|Dr Matthew Chow|
22 January 2021
It has now been a year since the COVID-19 pandemic reached our shores. During these uncertain times, we have seen firsthand how skillful leadership is more important than ever. And while there have been volumes written on what constitutes great leadership, the following three traits seem to be common to some of our most capable, effective, and trustworthy leaders.
Great leaders are great listeners. Listening seems to be a lost art at a time when everyone is blasting away with 280 characters or less. Listening takes time, focus, and intention. It means stopping to make sure what has been said has been heard and understood. Unfortunately, listening is one of the first casualties in a crisis, yet it is critical to successful leadership. There are some obvious advantages to listening, such as gaining important perspectives and becoming aware of emerging risks, but I think there is another reason why listening is so important. People do not want to follow people who don’t listen. It’s a fundamental human need to be heard. Great leaders know this. They take listening as seriously as any other skill, meaning they put in the time to become better listeners, they practise constantly, and they measure their progress.
While being great listeners, great leaders also know how to tune out noise. During a crisis, everything is urgent, and everything and everyone demands immediate attention, but as the saying goes, “when everything is a priority, nothing is.” Noise seems to be particularly prevalent these days on social media. I was challenged to do an experiment where I significantly curtailed my consumption of social media for 2 weeks. Not only did I gain back time for self-care, I was no less informed about the issues that were important to me. I needed only 15 to 20 minutes per day to scan through the viewpoints of credible people, then I could get on with my life. I did have a good chuckle at some of the flame wars between people with contrary views, but it was liberating to not be involved. My little experiment also revealed how much social media warps people and complex issues into oversimplified caricatures—great for eliciting a highly charged emotional response but not conducive to effective debate. I often wonder how much more progress people would make if they sent each other a discrete direct message or fired up a video chat rather than exchanging volleys over Twitter.
Great leaders also show that they care about the people they lead. There are many ways to do this, as we have seen during the pandemic. Some leaders show their care through expressions of raw emotion, which break through their calm exterior—a little anger, a few tears, a departure from their speaking notes. Others demonstrate care through service, such as pinch hitting when staffing is short or volunteering for an undesirable task. And then there are those who express their care by how they address people, responding with respect when it would be easier to be dismissive, meeting anger with compassion, treating others as they would want to be treated. All this presumes that a leader cares about the people they are leading. Even children can tell the difference between someone who genuinely cares for them and someone who merely says they do. Great leaders genuinely care and they take pains to show it.

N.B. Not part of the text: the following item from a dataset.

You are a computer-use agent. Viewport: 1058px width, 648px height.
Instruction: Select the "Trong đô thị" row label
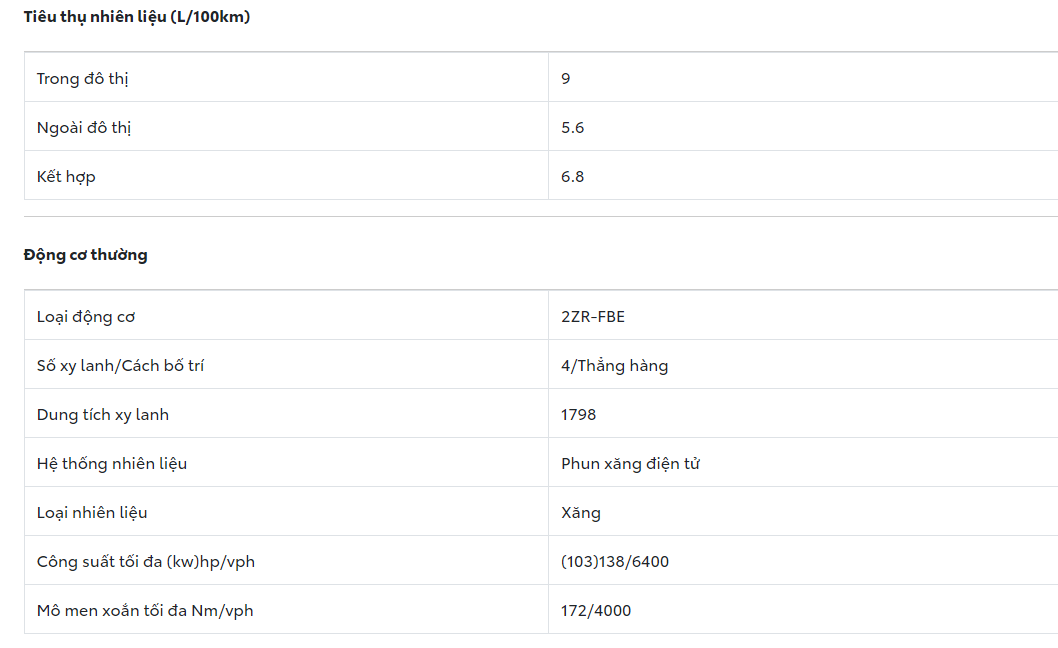point(82,78)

Anyone can learn and practise great listening skills, tune out the noise, demonstrate care for others, and become a great leader. Granted, it’s more challenging to accomplish these days. The COVID-19 restrictions have limited the opportunities for face-to-face interaction that is so critical for thoughtful debate and effective leadership. The restrictions have made it difficult for leaders to listen, to avoid distraction, and to demonstrate genuine care when they are limited to news releases, emailed communications, and brief townhalls. And they have made it difficult for those who follow to stay engaged and connected. But we can overcome this by having more leaders who are closer to the people they serve and who can demonstrate these important traits. I have seen this in doctors stepping up in their communities to listen to their neighbors, filter through all the conflicting medical information, and show they care. Some of the most effective leaders I have seen have no formal title, they simply saw a gap and filled it.
When I think about the challenges this next stretch of the pandemic will bring, I’m aware that now more than ever we need more people to step up as leaders. We need to overcome a continuous onslaught of noise and outright misinformation. We need to convince more people to follow public health directions, even as high-risk and vulnerable people become protected by vaccination. We need to combat prejudice and tribalism that still rears its head despite our vigilance. And, we need to take care of each other by listening to one another, by freeing ourselves from the distractions that take us away from what’s important, and by showing that we care.